Modern homes are airtight and therefore need mechanical ventilation. ERV and HRV are methods of mechanical ventilation used to improve indoor air quality. They work in similar ways, but there is a little bit of difference. This post focuses on the difference between ERV and HRV.

What Is Home Ventilation?

There are three methods for home ventilation: natural ventilation, spot ventilation, and mechanical ventilation.  

Natural ventilation is the most common method of home ventilation. It means relying on airflow through open doors and windows. And this airflow is inconsistent.

Spot ventilation improves air quality in a particular room, such as the kitchen.

Mechanical ventilation is the most reliable method of ventilation. The method is also known as whole-home ventilation. The procedure involves consistently capturing fresh air from the outside and circulating the air inside the home.

Let’s go a little bit deeper into mechanical ventilation. It offers three options: supply-only, exhaust-only, and balanced. Of the three options, a balanced ventilation system is preferable because it combines the features of supply-only and exhaust-only systems. It does two things simultaneously: removing stagnant air and bringing in the fresh air.

Both ERVs and HRVs fall into the category of balanced home ventilation systems. Now we will see how these systems work.

How Does an ERV System Work?

ERV stands for “energy recovery ventilation.” An ERV system has two fans. One fan pushes stale air out of your home, and the other draws in fresh air.

Within the system is a heat exchanger that transfers heat energy from the outgoing airstream to the incoming airstream. As a result, the system replaces stale air with fresh air, but the temperature remains the same.

How Does an HRV System Work?

HRV stands for “heat recovery ventilation.” HRV systems are highly energy-efficient. They vent stale air outdoors and replace the stale air with fresh air captured from outside.

Two separate airstreams pass through the system. As they cross paths, the stale air transfers heat to the fresh air. As a result, there is no energy wastage, and the temperature in your room remains constant.

In summer, to cool the incoming air, the opposite effect occurs.

What Is the Difference between ERV and HRV?

Depending on the season, HRV systems only recover cooled or heated air. On the other hand, ERV systems go a step further and recover heat and humidity.

An HRV ventilator core works more or less the same way as the human breathing system.

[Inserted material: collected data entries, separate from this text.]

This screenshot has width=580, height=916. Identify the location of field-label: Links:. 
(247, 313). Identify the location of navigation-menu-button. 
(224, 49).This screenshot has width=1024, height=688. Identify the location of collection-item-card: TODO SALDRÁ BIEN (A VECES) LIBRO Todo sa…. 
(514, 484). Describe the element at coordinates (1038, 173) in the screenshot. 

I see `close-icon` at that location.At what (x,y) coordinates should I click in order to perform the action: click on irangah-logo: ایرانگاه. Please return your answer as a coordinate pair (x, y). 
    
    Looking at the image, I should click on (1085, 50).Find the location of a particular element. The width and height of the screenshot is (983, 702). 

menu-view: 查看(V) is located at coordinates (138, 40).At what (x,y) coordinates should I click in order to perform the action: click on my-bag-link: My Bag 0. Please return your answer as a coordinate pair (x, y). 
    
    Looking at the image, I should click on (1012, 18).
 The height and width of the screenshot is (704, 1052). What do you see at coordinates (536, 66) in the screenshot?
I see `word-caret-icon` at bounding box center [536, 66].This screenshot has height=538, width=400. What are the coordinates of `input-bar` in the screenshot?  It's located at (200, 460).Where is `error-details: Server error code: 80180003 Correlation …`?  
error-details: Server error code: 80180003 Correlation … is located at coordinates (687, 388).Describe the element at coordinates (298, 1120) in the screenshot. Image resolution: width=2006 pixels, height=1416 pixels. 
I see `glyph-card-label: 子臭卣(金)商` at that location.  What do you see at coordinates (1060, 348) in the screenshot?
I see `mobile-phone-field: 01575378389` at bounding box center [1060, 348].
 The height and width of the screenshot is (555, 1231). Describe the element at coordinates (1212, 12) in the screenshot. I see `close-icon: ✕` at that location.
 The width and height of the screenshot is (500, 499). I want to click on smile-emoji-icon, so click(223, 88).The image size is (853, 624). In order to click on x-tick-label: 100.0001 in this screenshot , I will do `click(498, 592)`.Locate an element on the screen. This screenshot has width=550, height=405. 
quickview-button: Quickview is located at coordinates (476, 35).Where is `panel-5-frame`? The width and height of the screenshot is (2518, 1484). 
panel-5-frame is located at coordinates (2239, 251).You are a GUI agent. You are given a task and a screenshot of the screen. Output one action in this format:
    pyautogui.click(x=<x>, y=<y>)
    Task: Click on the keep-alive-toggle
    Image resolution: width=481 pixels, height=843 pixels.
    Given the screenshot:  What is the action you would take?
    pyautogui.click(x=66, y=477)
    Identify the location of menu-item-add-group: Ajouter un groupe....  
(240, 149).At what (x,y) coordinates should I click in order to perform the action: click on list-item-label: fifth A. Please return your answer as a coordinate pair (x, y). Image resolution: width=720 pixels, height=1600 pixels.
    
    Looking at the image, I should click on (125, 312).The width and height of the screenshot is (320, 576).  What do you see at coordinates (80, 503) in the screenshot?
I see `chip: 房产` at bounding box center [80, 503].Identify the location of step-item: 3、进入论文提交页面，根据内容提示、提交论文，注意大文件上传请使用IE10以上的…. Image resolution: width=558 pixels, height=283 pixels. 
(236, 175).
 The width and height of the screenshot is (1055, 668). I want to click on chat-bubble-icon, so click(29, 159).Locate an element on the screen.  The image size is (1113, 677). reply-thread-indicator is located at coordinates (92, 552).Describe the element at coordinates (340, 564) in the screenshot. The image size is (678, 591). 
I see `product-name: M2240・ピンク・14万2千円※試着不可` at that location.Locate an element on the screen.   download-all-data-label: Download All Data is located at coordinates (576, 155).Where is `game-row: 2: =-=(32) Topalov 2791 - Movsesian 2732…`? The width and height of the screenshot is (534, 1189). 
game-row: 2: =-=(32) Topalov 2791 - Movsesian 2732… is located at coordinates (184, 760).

The exchange of air occurs inside the unit.  But as the heat recovery process takes place, incoming fresh air and outgoing stale air do not mix. These airstreams pass in separate channels.

To understand the main difference between ERV and HRV units, you have to be familiar with another concept: efficiency rate. Every HRV device has a specific efficiency rate. This rate determines how much energy the particular device can save. Although a fan moves in the device continually, the device saves more energy than the fan requires.

We encourage you to invest in a high-quality HRV system because the fan wears out quickly. HRV systems produced by the established brands come with durable, silent, and energy-efficient fans.  Typically, the efficiency rate is between 55% and 75%. However, some models offer higher efficiency.

In terms of operation, there is not any significant difference between ERV and HRV systems. ERV systems capture both heat and humidity. Before introducing fresh air from the outside, it removes humidity from the air. Thus, dehumidifiers and air conditioning systems work less, which saves energy.  During the winter, the unit produces the exact opposite results. The unit extracts humidity from the outgoing air and transfers the moisture to the incoming dry air.

Factors to Consider When Choosing an ERV or HRV system

Above, we discussed the difference between ERV and HRV systems. Below are factors to consider when determining the type of ventilation right for you:

Local climate

First, consider where you live. You should choose an ERV system if you have long, dry winters and hot, humid summers. This system will maintain comfortable humidity inside your home. 

Installing an ERV can also lead to lower energy consumption because, in such a case, the air conditioner will not have to work that much.  To reduce humidity in the home, we recommend using a dehumidifier, even using a ventilation system.

Family size

The humidity levels, to a great extent, depend on the number of family members. More cooking, breathing, and showering mean a higher level of humidity. If many people live in a relatively small home, there is usually more moisture in the air. For a large family, an HRV is a better choice than an ERV.

Your personal needs

When choosing a ventilator, the needs of you and your family also have to be taken into consideration. Does a member of your family suffer from asthma or allergies? Before choosing a particular ventilation system, learn if dry air causes discomfort for anyone in the family. In such a case, an ERV unit can be a better option than an HRV unit.

Difference Between ERV and HRV – Final Thoughts

The main difference between ERV and HRV systems is that an ERV system transfers both heat and moisture, but an HRV system transfers only heat. You may choose an ERV or HRV system depending on the climate of the region you live in and your personal preference.